By: Tamar Asayan
All anyone ever wants is to be listened to when they are going through a difficult time in their life. An act as simple as listening can be the biggest help anyone can ask for. However, it can also be the hardest thing to do because listeners have a habit of relating issues back to themselves. The aim of listening is not to try to fix them or tell them what to do; instead it is to show them that you care and feel for them as they are struggling. Oftentimes, it is better to not relate issues back to yourself. People feel the need to be listened to because they want to make sure their thoughts are rational, and do not want to overthink. When we listen it reassures the person that we care and that they are not alone.
Three easy steps to becoming a better listener is to listen, understand, and respond appropriately.
- Pay attention to not only what the speaker is saying but body language as well.
- Do not interrupt the speaker.
- This is the time to process everything the person has told you so you know how to respond appropriately.
- Ask questions; the best types of questions to ask are open ended and reflective questions.
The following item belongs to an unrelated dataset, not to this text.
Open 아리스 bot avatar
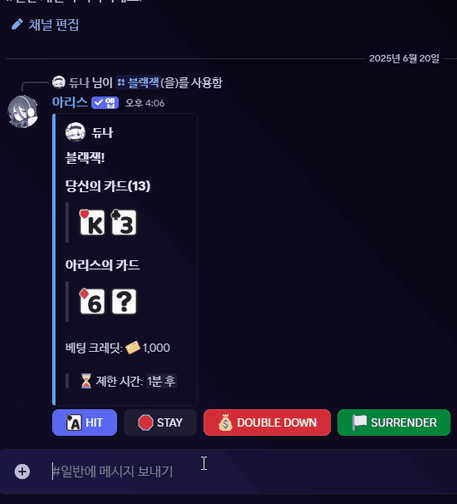457x504 pixels. 23,112
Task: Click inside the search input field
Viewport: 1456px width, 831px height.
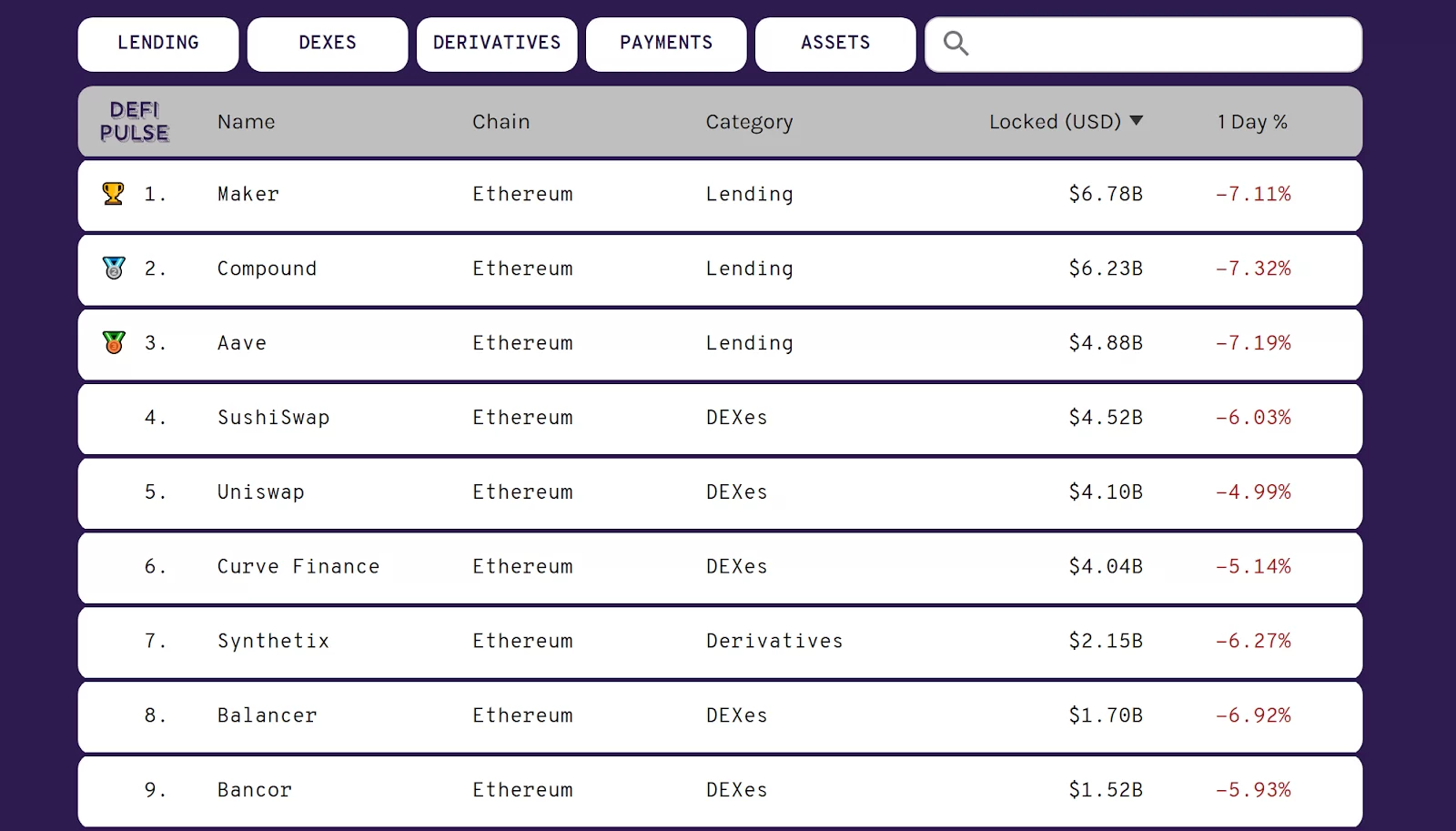Action: (x=1165, y=44)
- This allows the speaker to open up even more and explain what they are going through.
- Address the speaker’s points.
- Restate what they have told you.
- Don’t complete the speaker’s sentences. This can come off rude, and interrupts your time to listen and for them to speak. Interrupting and assuming what the speaker is feeling will make them think you do not want to listen.
If you or someone you know may be having trouble with communication speak with one of our licensed professional psychologists, psychiatrists, psychiatric nurse practitioners, and psychotherapists. Contact us at our Paramus, NJ or Manhattan, NY offices at (201) 368-3700 or (212) 722-1920 respectively to set up an appointment. For more information, visit http://www.counselingpsychotherapynjny.com/.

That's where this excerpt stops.